WHAT YOU WILL DO: Retype the records from the line containing "The width and height of the screenshot is (365, 259)." through the line containing "click(x=762, y=578)", including both of those lines. Copy them word for word, with nothing else added.

== DATA FOR THIS EXERCISE ==

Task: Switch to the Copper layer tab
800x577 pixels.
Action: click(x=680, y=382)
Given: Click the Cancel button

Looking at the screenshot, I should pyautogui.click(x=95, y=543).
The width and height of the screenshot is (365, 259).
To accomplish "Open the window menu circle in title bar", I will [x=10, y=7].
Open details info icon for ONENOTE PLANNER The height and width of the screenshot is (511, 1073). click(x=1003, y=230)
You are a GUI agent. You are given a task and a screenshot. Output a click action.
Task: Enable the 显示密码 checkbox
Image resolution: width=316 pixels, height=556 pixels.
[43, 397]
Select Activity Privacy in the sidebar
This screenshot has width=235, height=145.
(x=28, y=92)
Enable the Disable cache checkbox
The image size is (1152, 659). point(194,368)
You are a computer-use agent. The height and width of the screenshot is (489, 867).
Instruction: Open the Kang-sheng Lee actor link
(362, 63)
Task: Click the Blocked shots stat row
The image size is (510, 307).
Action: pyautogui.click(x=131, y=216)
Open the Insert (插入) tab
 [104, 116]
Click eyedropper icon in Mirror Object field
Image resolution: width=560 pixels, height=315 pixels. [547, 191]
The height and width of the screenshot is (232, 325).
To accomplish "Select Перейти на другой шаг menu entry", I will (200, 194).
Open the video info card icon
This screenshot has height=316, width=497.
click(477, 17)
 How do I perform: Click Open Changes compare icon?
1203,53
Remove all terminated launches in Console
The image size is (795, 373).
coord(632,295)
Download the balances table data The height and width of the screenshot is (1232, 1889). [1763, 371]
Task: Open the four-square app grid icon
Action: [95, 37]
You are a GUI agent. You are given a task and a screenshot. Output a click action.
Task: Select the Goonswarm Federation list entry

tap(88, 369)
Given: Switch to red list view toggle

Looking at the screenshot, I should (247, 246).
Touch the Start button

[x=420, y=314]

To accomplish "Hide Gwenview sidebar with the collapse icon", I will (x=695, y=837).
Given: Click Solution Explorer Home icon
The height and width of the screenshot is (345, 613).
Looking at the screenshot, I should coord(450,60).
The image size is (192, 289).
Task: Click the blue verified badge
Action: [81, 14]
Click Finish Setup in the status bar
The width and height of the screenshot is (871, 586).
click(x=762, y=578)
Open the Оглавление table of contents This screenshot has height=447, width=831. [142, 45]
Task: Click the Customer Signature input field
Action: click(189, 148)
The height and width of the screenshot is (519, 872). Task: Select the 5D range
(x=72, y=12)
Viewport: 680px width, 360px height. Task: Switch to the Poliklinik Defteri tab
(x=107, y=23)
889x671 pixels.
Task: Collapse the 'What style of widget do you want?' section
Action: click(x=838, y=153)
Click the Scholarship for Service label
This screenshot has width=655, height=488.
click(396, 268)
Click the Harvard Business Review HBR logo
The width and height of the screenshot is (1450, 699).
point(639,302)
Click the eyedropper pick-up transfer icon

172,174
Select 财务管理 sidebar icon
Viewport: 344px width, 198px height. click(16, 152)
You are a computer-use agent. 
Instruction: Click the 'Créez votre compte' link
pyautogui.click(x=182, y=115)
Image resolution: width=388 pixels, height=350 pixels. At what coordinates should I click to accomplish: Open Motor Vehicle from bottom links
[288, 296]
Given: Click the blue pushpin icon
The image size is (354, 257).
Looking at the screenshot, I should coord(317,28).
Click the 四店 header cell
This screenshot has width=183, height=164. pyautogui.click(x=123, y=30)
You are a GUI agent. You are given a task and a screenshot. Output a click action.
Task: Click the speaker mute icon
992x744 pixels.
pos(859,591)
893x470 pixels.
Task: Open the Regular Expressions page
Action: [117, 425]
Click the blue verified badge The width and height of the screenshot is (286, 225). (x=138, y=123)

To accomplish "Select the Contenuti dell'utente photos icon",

===

RESULT OF THIS TASK:
The width and height of the screenshot is (365, 259).
To accomplish "Open the window menu circle in title bar", I will [x=10, y=7].
Open details info icon for ONENOTE PLANNER The height and width of the screenshot is (511, 1073). click(x=1003, y=230)
You are a GUI agent. You are given a task and a screenshot. Output a click action.
Task: Enable the 显示密码 checkbox
Image resolution: width=316 pixels, height=556 pixels.
[43, 397]
Select Activity Privacy in the sidebar
This screenshot has width=235, height=145.
(x=28, y=92)
Enable the Disable cache checkbox
The image size is (1152, 659). point(194,368)
You are a computer-use agent. The height and width of the screenshot is (489, 867).
Instruction: Open the Kang-sheng Lee actor link
(362, 63)
Task: Click the Blocked shots stat row
The image size is (510, 307).
Action: pyautogui.click(x=131, y=216)
Open the Insert (插入) tab
 [104, 116]
Click eyedropper icon in Mirror Object field
Image resolution: width=560 pixels, height=315 pixels. [547, 191]
The height and width of the screenshot is (232, 325).
To accomplish "Select Перейти на другой шаг menu entry", I will (200, 194).
Open the video info card icon
This screenshot has height=316, width=497.
click(477, 17)
 How do I perform: Click Open Changes compare icon?
1203,53
Remove all terminated launches in Console
The image size is (795, 373).
coord(632,295)
Download the balances table data The height and width of the screenshot is (1232, 1889). [1763, 371]
Task: Open the four-square app grid icon
Action: [95, 37]
You are a GUI agent. You are given a task and a screenshot. Output a click action.
Task: Select the Goonswarm Federation list entry

tap(88, 369)
Given: Switch to red list view toggle

Looking at the screenshot, I should (247, 246).
Touch the Start button

[x=420, y=314]

To accomplish "Hide Gwenview sidebar with the collapse icon", I will (x=695, y=837).
Given: Click Solution Explorer Home icon
The height and width of the screenshot is (345, 613).
Looking at the screenshot, I should coord(450,60).
The image size is (192, 289).
Task: Click the blue verified badge
Action: [81, 14]
Click Finish Setup in the status bar
The width and height of the screenshot is (871, 586).
click(x=762, y=578)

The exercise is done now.